The Warlis – Looking Back and Moving Ahead

The states of Maharashtra and Gujarat in the western region of India, is home to an ancient tribe who have survived and evolved into a semi-modern indigenous group. The Warli, known world over for their art work, prefer to keep a low profile as they try to adapt and accept a lifestyle unlike their core beliefs and traditions.

Most Warlis are found to be living in the areas of Dahanu, Palghar and Vangaon which are in close proximity to Mumbai – a modern, fast paced metropolis.

Animism (nature worshippers) is a way of life and they believe in coexisting with nature. Although a heavy urban influence threatens this belief and balance, especially with the new generation.

In addition, their animistic beliefs have been diluted with the introduction and acceptance of the Hindu religion. Their current practices are now an amalgamation of both these beliefs.

On a chilly Sunday morning, my curiosity to know more about them, took me, on a two-hour train ride to Vangaon. I was attending a Warli awareness workshop lead by Sanjay Prahad.

An award winning and internationally recognized Warli artist, Sanjay is an expert on Warli history, culture and art.

His home doubles up as an art studio, where his works are on display. Sanjay started by giving us a tour of his property. An immaculate house, with red ochre paint on the walls and cow dung paste on the floor greeted us. The roof has clay tiles and bamboo columns to support the house. His is a traditional Warli home, where local and natural materials have been used.

Vegetables and grains are grown by the family in the fields adjacent to the house. Cows and chickens are raised for the milk and eggs and goats for the meat.

Sanjay’s wife proudly showed off her grain storage. It was a huge bamboo-weave basket filled with rice harvested from the fields.

The walls of Sanjay’s home are adorned with Warli murals and paintings. He spoke about each one of them as a proud parent.

Warli paintings were originally the domain of married women known as ‘Savasini’. Today it is the men who have taken over. Perhaps, the men would not have been comfortable with their women interacting with the outside world.

The Savasini in action. A warli woman’s traditional attire is a blouse with the saree wrapped around the waist. Flowers adorn the hair. Pic credit – MP Tribal Museum, Bhopal

Scenes from daily life – People working in the fields, women with children, hunting scenes, and wedding images are painted. The symbols used are geometric shapes – triangles for the bodies, circles for the head and sticks for the hands and legs. The inspiration is from the sun, moon, mountains and trees. Paintings that have the square or ‘chauk’ in the center symbolize fertility.
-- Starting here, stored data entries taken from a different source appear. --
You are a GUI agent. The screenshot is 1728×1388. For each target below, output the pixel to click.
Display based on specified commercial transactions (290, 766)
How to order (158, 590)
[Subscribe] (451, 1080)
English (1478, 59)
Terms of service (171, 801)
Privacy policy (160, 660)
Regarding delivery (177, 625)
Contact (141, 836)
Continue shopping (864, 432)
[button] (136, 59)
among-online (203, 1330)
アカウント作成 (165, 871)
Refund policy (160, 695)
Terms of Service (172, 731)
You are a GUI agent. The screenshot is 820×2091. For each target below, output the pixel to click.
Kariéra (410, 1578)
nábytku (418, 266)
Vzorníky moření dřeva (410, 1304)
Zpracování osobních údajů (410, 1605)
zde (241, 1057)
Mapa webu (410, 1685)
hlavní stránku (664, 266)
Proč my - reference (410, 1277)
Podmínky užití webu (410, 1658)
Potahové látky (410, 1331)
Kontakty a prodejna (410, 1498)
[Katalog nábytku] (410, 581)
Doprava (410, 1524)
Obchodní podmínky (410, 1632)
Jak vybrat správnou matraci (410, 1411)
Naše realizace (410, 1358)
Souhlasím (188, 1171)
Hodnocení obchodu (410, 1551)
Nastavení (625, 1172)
An initial impression seems as if it is a rudimentary form of art. However, these stick figure drawings are similar to the rock paintings found in the caves of the evolving humans. They give us an insight into how ancient this art form really is. There was no written language, so this practice could have been used to communicate and leave messages for the coming generations.

The Warli style of paintings could have its origins from such cave dwellers. For reference I have inserted the rock paintings of Bhimbetka.

Read more about rock paintings of Bhimbetka – HERE

The background of the painting is typically painted in red ochre. The colour is derived from ‘geru’ a locally available mud that is naturally brownish red in colour. Cow dung is also used as a backdrop.

The paint is always white, made with rice powder paste, natural resin and water. A thin slit from the bamboo stick is chewed at the end to make the brush.

Most of the art depicts a circular formation imitating the circle of life. A ‘tarpa’ is mostly found at the centre of the circle. It is a musical instrument made from bamboo. The tarpa is used during festivals and celebrations and is similar to a trumpet.

During a celebration, the men and women move around in circles, and the tarpa player is in the centre. This form of dance is popularly known as the Tarpa Dance.

When a wedding is fixed, married women paint an entire wall of the house with the details of the bride, groom, date and traditional wedding scenes. They like to call it the wedding invitation card, an innovative wedding invite. The nuptials are a mix of traditional tribal practices and Hindu ceremonies.

Sanjay teaches us how to paint using the traditional warli lines and curves.

These wall paintings were created by a local artist at Umaria railway station near Bandavgarh, Madhya Pradesh.

Warli art today, is widely practiced by many non warlis. They use technology and social media to promote their work. Sadly, the real warli artists are undiscovered and unknown as they are trying to catch up with these popular means of promotion.

The Warli culture does not believe in gender discrimination, or between married or widowed women. Their artwork is registered with a Geographical Indication under the intellectual property rights act.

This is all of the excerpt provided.